Si le Salsa social club mauricien surfe depuis sa création en 2010 sur la vogue en pleine expansion des danses latinos-tropicales, la déferlante du kizomba en est assurément le phénomène le plus marquant. Aussi est-ce pour cette raison que cette danse d’origine angolaise est à l’affiche du Festival international que ce club de mordus de la culture latino organise depuis le 26 juin. Ce soir, ils donnent rendez-vous aux grands débutants comme aux danseurs avertis, à partir de 21 heures au Queen’s club, à Quatre-Bornes, demain au i-fitness gym à Curepipe, à partir de 13 heures, et dimanche à l’école de danse Coréame à Phoenix, à partir de 10 heures.
Les initiateurs du Salsa social club Mauritius s’adressent aussi bien aux danseurs en couple qu’aux danseurs et danseuses solitaires, aux grands débutants aussi bien qu’aux professeurs qui souhaitent se perfectionner. Parmi les activités proposées dans différents points du pays depuis le 26 juin dans le cadre du Festival international de danse kizomba, sont également proposés des cours de « ladies styling » réservés aux dames et de « foot work » pour les hommes.
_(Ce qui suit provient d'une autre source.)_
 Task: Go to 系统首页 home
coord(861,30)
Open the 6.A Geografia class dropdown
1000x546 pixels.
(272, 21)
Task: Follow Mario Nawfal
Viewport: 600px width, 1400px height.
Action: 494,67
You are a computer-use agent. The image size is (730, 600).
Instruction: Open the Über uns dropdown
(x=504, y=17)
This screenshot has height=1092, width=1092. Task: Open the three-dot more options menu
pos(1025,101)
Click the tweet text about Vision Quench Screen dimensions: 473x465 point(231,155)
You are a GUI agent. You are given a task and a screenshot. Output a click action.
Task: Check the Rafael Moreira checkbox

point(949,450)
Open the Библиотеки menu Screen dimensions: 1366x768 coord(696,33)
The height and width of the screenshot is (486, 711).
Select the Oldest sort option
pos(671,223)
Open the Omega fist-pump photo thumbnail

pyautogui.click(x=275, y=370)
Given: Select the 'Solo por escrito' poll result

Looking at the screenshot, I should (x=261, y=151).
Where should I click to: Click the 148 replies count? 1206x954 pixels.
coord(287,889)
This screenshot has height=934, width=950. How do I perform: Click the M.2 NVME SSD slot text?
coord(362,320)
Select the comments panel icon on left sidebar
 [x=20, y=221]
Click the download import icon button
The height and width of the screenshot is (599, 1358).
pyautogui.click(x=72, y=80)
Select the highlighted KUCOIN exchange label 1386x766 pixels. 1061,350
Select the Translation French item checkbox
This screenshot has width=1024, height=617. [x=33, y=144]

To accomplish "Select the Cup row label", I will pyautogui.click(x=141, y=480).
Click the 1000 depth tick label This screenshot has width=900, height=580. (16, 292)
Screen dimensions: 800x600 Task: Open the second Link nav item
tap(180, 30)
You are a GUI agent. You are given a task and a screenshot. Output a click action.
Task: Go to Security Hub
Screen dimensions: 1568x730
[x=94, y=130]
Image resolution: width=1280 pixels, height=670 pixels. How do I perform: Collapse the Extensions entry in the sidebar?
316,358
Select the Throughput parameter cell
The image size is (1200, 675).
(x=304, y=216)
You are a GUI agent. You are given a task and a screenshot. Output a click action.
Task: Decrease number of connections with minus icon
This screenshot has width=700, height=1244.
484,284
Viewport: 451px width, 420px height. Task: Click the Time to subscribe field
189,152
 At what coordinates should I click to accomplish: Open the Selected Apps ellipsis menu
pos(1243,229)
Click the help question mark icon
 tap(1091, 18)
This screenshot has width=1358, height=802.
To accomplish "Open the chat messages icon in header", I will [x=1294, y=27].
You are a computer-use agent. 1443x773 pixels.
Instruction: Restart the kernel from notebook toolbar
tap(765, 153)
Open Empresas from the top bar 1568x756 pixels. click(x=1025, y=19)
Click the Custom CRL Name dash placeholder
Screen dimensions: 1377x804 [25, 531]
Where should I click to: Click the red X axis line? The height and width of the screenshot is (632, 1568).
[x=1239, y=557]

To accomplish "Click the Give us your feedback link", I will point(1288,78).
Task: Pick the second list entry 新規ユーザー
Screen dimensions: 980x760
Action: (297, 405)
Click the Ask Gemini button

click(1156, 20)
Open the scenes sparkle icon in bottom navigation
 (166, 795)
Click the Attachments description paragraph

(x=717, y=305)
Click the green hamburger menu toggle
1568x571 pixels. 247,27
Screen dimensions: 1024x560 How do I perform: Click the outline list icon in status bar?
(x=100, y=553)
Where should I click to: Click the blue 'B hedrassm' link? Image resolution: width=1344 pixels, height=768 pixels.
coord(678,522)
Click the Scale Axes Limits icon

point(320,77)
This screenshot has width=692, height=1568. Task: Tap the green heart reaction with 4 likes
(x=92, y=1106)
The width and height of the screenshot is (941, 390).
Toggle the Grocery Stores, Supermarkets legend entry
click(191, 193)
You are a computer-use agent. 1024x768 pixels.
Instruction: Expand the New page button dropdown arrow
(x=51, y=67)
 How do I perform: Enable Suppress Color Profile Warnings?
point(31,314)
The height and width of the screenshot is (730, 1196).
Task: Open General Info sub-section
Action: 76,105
Les premières apprendront à onduler sur de hauts talons sans se tordre les chevilles, tandis que les seconds se débarrasseront de leurs derniers signes de gaucherie tout en améliorant leur technique de guidage.
Initié par des amateurs passionnés qui préfèrent terminer leur journée en dansant plutôt qu’assis devant la télé, le Salsa social club Mauritius propose régulièrement des cours de danse latines telles que la salsa, la bachata, le merengué ou le kizomba ainsi que des soirées latinos, dans le centre du pays (Curepipe, Rose-Hill, Ebène et Quatre-Bornes), ainsi qu’à Rivière-Noire et Mahébourg. Animé par neuf professeurs de danse tout au long de l’année, ce club fait aussi appel à quelques pointures du genre pour les rendez-vous exceptionnels, comme en ce moment à la spécialiste du kizomba, Sonja, à notre compatriote venu de France Yoven Armoogum, ou encore au chanteur Denis Larose qui assure la partie musicale ce soir au Queen’s Club. Les intéressés se renseigneront sur facebook au salsasocialclubmauritius, ou par courriel à salsamaurice1@gmail.com.
Ces danses offrent un divertissement certes accessible, déstressant, décomplexant et convivial, mais cela n’explique pas pour autant le succès du kizomba, style originaire d’Angola. Le mot se réfère aussi bien à une musique qu’à une danse qui se sont tout d’abord développés dans les pays lusophones. En kimbundu, une des langues bantous, il signifie fête et on l’utilisait dans les années 50, en Angola, uniquement en ce sens. Tout a commencé à Luanda dans les années 80, sous l’influence du semba traditionnel (ancêtre de la samba brésilienne) et du zouk caribéen de Kassav. Face au dynamisme du semba, le kizomba se caractérise par un rythme plus lent et une grande sens u a l i t é . La danse s’en est véritablement développée dans les années 90 sans les influences du zouk. Certains relèvent des nuances cubaines, mais surtout à la faveur de la mondialisation, les influences venues d’Argentine telles que le tango et le milonga qui ont connu un véritable renouveau… Voilà pourquoi on appelle régulièrement le kizomba « le tango africain ».